The concept of software as a service (SaaS) has been around for several years and is used in many industries. The basic idea of it is that the programs are stored on a remote server and maintained by a third party while users access the software through some kind of interface, such as web-based applications. It has many benefits, including easier updates and maintenance on the server end so that the users don’t have as much work to do on their end. In large corporate networks, this is greatly helpful because it saves the IT department the trouble of having to update every machine.
While this idea is well suited for the business world, should game software as a service be something that should be available? Many PC game developers now sell their games as a service instead of an actual product. When you buy a PC game like Call of Duty: Black Ops, you have to register it through a service called Steam, and the developer (Electronic Arts) grants you a license to use the game. You can’t resell the game or let someone else borrow it, either. While this isn’t exactly the same as SaaS, it’s very close. What’s troublesome is that all this is found in the fine print during installation of the game. You think you are buying a physical disc that can be moved around, but in reality you are paying for a limited use license to use that game software and the DVD inside the box just helps speed up the install process.
Game Software as a Service
The idea of selling PC games as a service would be a disaster, in my opinion. The problem is that pirates would figure out how to crack the games to work outside of the service. It’s already happening now with some Steam games. The pirated games might not be able to access certain online-only functios like multiplayer levels, but not all PC games have online multiplayer support.
Right now, the bigger problem is that many PC game developers are already treating their games more as services than products. This is coupled with the fact that the same games made available on console systems are initially sold at the same price despite them being very different in terms of usability and the ability to resell. When companies like Ubisoft require users to maintain an online connection in order to play offline games like Assassin’s Creed, it essentially turns the game into a sort of service.
I read a lengthy discussion on a Tom’s Hardware forum where users discussed problems with the PC game industry. Piracy usually gets blamed for the decline in PC game sales, but it also has a lot to do with technical issues and hardware requirements. For example, how many people can afford to spend $50-60 on a new PC game when they’ll also have to spend another $100 or more for a better video card to run it? If you can get the same game for the same price for your PS3 or Xbox, why bother spending the extra money, especially if you can’t resell the game?
(Image credit: Steampowered.com)
Are PC Games Too Technical for General Users?
A good example of the kind of technical issues that PC gamers may encounters is when a friend of mine tried to play Call of Duty: Modern Warfare on his HP brand Windows PC. Every time he tried to play the game through online multiplayer, it would throw a weird error. He had installed the latest patch from the developer and had all the drivers updated on his system. Ultimately, I figured out it was an issue with the sound card that HP puts in their desktops and the fix was to plug something into the Microphone jack on the back of the PC. How weird is that?

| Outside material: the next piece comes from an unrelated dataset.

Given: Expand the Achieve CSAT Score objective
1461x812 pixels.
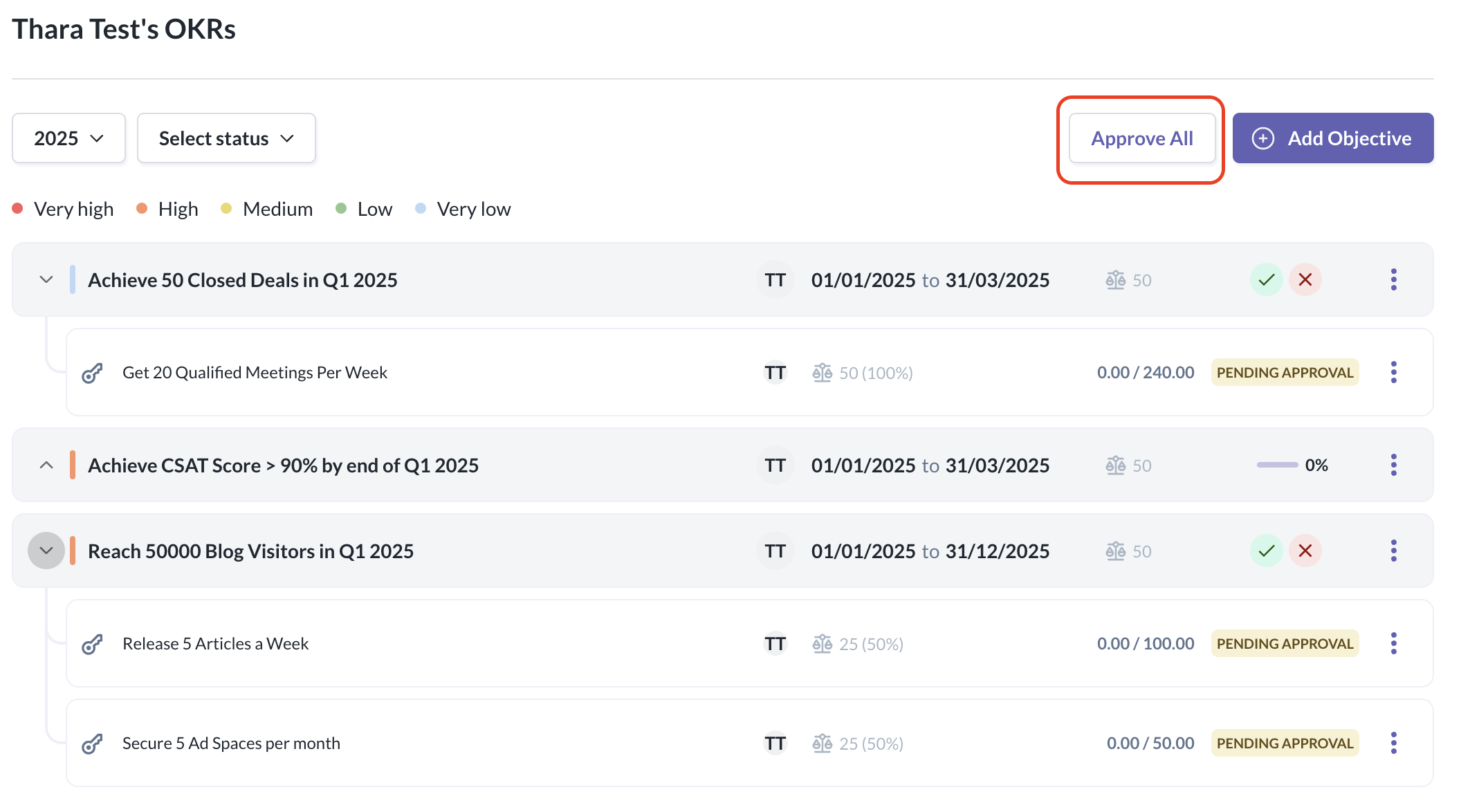Looking at the screenshot, I should pos(46,465).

One of the major benefits that console gaming has over PC gaming is that console games and simple to configure. In fact, you really don’t have to configure anything more than the screen brightness or perhaps the controller scheme. On a PC, you may have to tweak the audio and visual settings to get it running smoothly, or you may have to update drivers and other things. I have personally spent hours just trying to make some commercial PC games run because of weird issues like the one previously mentioned with the microphone audio port.
These sorts of technical issues will go over the head of most casual users. It’s why you’re seeing less and less PC games on store shelves because of product returns from customers demanding their money back because the game didn’t work properly. In many cases, it’s probably the fault of the user not reading the system requirements or having a properly configured computer. On the other hand, should it really be that much trouble just to make a game work?
Find a Better Way
Stopping pirates from making illegal copies of games has been a concern for years when it comes to computer gaming. Going back to the 80’s there used to be copy protection coding built into 3.5" floppy disks. This was long before anyone had ever heard of the Internet and people just copied disks to give to friends. One of the more creative companies, Sierra Online, got around that by waiting until you were about an hour into the game and then asking you to look up a word on a certain page of the instruction manual. Since then, we’ve gone from basic disk copy protection to full blown system intrusions with hidden software like SecuROM that piggybacks itself along with the game installation. It seems to me that there is no good way to stop piracy that doesn’t end up being more of a hassle to the paying customers.
Another problem I personally see regarding piracy is that going all-digital only helps to devalue the product. When game companies sell you games in boxes with paltry instruction manuals and discs you can’t use again, it’s like the thing you purchased was intended to be thrown away. Why sell disposable products? It cheapens the product to the point that some people may not see much of a problem pirating something that was never really theirs to own in the first place.